Oh geez I don't want to do this again. I am all packed up and ready to go to Houston. Chris is napping right now and I am just enjoying my last few hours here at home. At least we wont be gone as long as we were gone last time. Should be a week or less . I am so thankful I have someone to watch my house and pets, that's a REAL relief. I am just dreading the drive and just doing this all over again.  I keep praying that when we get there the Doctors will say, "Mrs. Verzwyvelt we can't believe this but all the cancer is gone, its a Miracle, you can take your husband home now".... Wouldn't that be Awesome?  I know this is just the beginning of this fight but I am already so tired. I am so frustrated feeling  this mass of feelings that range from Anger to Sadness to Hope. I am scared honestly. I am scared that the chemo treatments wont work, I am scared that cancer will take the man I love, I am scared he will be in pain, I am scared that I don't know what the future will hold but I guess no one does and I have to quit worrying about it because I don't know. I keep saying to myself everything is going to be OK and I pray so hard till I can't pray anymore and that is all I can do. I have been reading my bible that my friend Mandi gave me  and I keep the prayer cloth that my cousin Shontell gave us on Chris at all times these things give me hope and comfort.
I am happy to say that one of Chris's tumors that is visible under the skin under is shoulder blade is visibly down at least by 60% I would say. I don't know if I ever blogged about that tumor but when Chris was in the hospital at Cabrini he had several Melanomas just pop up in the fatty layer of the skin a couple on his head, one on his neck, one under his shoulder blade and one on his side. I actually have a picture of 2 that they removed one from his neck and one from his head if you would like to see them. Its just a tiny bit gross but I will link the pics below.

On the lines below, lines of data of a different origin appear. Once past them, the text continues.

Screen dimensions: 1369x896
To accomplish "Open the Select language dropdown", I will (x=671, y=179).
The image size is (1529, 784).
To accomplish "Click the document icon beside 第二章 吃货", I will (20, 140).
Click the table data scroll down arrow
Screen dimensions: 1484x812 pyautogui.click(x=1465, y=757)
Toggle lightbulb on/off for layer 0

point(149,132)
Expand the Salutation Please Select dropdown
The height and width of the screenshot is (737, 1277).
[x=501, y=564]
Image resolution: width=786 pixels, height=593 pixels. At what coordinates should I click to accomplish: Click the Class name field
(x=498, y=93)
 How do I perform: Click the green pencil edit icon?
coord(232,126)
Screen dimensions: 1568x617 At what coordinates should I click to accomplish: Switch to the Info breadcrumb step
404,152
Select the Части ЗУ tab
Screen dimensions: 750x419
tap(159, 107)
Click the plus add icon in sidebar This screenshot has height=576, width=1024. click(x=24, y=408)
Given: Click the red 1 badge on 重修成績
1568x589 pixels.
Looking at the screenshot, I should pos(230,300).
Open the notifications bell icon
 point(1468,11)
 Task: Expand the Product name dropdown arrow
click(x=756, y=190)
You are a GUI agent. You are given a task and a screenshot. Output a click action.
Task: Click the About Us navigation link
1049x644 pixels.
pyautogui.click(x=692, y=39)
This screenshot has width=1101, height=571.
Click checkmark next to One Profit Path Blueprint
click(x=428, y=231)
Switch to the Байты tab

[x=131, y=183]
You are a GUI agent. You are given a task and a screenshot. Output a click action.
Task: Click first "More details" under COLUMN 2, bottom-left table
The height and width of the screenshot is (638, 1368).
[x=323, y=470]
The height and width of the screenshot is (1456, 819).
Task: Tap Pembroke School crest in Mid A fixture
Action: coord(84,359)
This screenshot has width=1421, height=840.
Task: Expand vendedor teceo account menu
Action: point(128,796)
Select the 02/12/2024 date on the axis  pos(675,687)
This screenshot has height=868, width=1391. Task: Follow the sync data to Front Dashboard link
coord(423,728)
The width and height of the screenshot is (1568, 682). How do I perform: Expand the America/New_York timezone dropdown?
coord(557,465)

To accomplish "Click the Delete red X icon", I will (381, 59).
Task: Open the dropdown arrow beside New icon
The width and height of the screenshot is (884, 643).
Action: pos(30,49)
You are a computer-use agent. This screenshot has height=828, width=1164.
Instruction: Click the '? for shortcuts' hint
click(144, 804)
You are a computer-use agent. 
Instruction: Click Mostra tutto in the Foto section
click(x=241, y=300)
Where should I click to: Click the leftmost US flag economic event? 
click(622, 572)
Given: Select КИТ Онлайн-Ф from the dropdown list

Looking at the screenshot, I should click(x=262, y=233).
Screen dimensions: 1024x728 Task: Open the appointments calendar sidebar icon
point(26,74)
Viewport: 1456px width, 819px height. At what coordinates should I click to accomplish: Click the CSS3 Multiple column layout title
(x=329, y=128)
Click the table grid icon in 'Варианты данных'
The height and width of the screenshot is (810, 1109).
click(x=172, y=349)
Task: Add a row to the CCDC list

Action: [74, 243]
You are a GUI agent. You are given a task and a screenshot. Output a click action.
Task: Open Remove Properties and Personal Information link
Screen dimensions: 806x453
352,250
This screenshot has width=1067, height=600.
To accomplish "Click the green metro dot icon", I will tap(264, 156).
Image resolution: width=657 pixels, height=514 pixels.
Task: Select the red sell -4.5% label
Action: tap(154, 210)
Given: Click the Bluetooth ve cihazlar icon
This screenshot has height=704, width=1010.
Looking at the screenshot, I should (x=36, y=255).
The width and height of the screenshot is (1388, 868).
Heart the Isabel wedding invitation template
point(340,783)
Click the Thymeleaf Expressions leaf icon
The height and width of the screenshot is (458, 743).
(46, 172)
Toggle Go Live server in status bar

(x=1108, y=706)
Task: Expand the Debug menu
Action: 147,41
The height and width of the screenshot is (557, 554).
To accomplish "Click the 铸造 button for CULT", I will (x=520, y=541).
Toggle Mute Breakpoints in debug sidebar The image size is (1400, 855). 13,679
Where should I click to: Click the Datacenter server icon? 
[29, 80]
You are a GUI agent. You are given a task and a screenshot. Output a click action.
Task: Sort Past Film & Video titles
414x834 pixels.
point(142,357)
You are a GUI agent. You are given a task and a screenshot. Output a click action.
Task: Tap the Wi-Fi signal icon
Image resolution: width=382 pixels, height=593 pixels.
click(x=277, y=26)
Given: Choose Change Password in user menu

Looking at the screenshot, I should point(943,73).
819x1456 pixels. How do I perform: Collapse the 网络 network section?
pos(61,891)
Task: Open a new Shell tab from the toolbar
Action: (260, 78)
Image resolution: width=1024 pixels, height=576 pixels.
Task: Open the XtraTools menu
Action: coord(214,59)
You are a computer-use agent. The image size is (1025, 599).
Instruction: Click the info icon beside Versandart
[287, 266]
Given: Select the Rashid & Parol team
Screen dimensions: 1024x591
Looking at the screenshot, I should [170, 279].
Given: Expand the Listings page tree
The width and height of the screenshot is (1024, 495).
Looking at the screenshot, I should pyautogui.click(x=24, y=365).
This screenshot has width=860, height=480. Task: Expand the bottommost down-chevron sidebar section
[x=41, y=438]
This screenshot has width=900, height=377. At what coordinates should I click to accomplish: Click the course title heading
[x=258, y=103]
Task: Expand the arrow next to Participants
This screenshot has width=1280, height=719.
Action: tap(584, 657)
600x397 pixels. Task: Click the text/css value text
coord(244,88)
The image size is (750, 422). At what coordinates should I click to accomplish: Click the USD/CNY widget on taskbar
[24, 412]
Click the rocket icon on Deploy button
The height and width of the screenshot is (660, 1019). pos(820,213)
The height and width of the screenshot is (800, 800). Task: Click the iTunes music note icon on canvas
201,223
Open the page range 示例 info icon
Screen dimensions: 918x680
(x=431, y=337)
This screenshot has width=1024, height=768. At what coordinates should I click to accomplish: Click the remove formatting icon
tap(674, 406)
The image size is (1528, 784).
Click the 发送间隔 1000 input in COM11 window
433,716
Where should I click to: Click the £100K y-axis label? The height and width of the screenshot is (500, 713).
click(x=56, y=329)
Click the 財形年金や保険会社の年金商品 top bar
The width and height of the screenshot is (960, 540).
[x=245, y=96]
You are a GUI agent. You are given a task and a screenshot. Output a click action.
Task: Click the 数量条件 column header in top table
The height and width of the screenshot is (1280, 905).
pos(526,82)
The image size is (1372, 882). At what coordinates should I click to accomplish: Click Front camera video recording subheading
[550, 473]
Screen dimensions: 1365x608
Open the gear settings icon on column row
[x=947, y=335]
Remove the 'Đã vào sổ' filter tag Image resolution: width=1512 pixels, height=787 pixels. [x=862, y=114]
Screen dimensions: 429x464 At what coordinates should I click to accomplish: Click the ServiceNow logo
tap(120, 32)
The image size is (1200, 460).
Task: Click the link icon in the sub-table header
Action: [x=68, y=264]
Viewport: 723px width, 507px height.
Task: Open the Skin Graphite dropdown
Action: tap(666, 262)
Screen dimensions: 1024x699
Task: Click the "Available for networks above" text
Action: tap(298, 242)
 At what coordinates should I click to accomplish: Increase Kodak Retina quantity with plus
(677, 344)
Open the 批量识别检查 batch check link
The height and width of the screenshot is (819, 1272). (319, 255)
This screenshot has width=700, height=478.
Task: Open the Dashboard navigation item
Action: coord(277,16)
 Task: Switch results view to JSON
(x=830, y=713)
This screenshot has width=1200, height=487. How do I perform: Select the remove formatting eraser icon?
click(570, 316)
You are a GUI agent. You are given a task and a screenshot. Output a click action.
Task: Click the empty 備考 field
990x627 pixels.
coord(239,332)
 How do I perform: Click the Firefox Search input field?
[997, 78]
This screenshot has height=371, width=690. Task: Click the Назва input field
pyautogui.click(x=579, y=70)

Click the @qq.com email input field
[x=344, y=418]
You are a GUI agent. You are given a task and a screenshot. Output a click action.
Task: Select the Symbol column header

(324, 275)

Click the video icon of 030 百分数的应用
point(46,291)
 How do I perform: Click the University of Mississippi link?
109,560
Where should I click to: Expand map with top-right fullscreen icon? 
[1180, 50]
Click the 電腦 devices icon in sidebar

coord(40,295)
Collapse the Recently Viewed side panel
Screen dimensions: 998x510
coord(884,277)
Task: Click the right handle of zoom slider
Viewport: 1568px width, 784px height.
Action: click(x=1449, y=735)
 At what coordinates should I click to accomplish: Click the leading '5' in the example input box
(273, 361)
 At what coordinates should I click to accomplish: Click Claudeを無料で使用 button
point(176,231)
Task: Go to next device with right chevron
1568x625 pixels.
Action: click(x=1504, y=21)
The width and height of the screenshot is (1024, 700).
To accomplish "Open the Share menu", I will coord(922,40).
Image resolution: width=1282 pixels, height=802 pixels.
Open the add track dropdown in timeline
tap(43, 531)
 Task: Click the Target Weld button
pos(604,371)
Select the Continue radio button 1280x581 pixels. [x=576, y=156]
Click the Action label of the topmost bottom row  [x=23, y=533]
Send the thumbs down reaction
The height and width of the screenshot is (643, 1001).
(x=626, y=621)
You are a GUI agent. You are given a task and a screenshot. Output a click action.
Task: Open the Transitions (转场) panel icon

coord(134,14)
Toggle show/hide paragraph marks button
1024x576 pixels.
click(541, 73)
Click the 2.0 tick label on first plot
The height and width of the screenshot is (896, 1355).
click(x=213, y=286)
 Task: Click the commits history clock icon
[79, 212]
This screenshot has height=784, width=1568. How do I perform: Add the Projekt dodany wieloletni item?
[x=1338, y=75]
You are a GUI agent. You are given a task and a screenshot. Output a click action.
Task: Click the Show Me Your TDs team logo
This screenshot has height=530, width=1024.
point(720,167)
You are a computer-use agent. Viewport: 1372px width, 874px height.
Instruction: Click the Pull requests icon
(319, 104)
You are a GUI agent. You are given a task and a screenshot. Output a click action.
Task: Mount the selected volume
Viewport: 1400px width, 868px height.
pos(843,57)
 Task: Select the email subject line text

Removing 2 small Melanomas for Biopsy
Normally the tissue from Melanomas are Gray or Black the lady who removed them said this was the first time ever she had seen them pink/fleshy colored.. I wonder if that is a good thing?

Chris having his neck Stitched back up

Anyways that's the news!  I feel better getting some feelings out on here. I just gotta suck it up and deal with and let God handle the rest.

Love you all.

xo
k

3 comments:

DanielaScheuermann said...

Hey Kendra...I follow your Blog now for a while and i pray for your Husband every Night!
I am so sorry you and your Hubby are going through such a horrible time together!I so hope everthing is going OK as you say all the time to yourself!Kepp thinking the Good that will help to stay strong for both of you! ;) Big Hugs from germany!Dani

Dani`s World said...

Hey Kendra...I follow your Blog now for a while and i pray for your Husband every Night!
I am so sorry you and your Hubby are going through such a horrible time together!I so hope everthing is going OK as you say all the time to yourself!Kepp thinking the Good that will help to stay strong for both of you! ;) Big Hugs from germany!Dani

Mandi said...

Hey friend,
Just wanted to let you know that I've been praying for you and your sweet hubby. I know God has this situation under control. I pray you will feel His peace as you deal with your own emotions. That is great news that the visible tumor is shrinking. It would be so awesome if the cancer was just gone and I believe it's possible; however, if it takes a while that's ok too. Love you!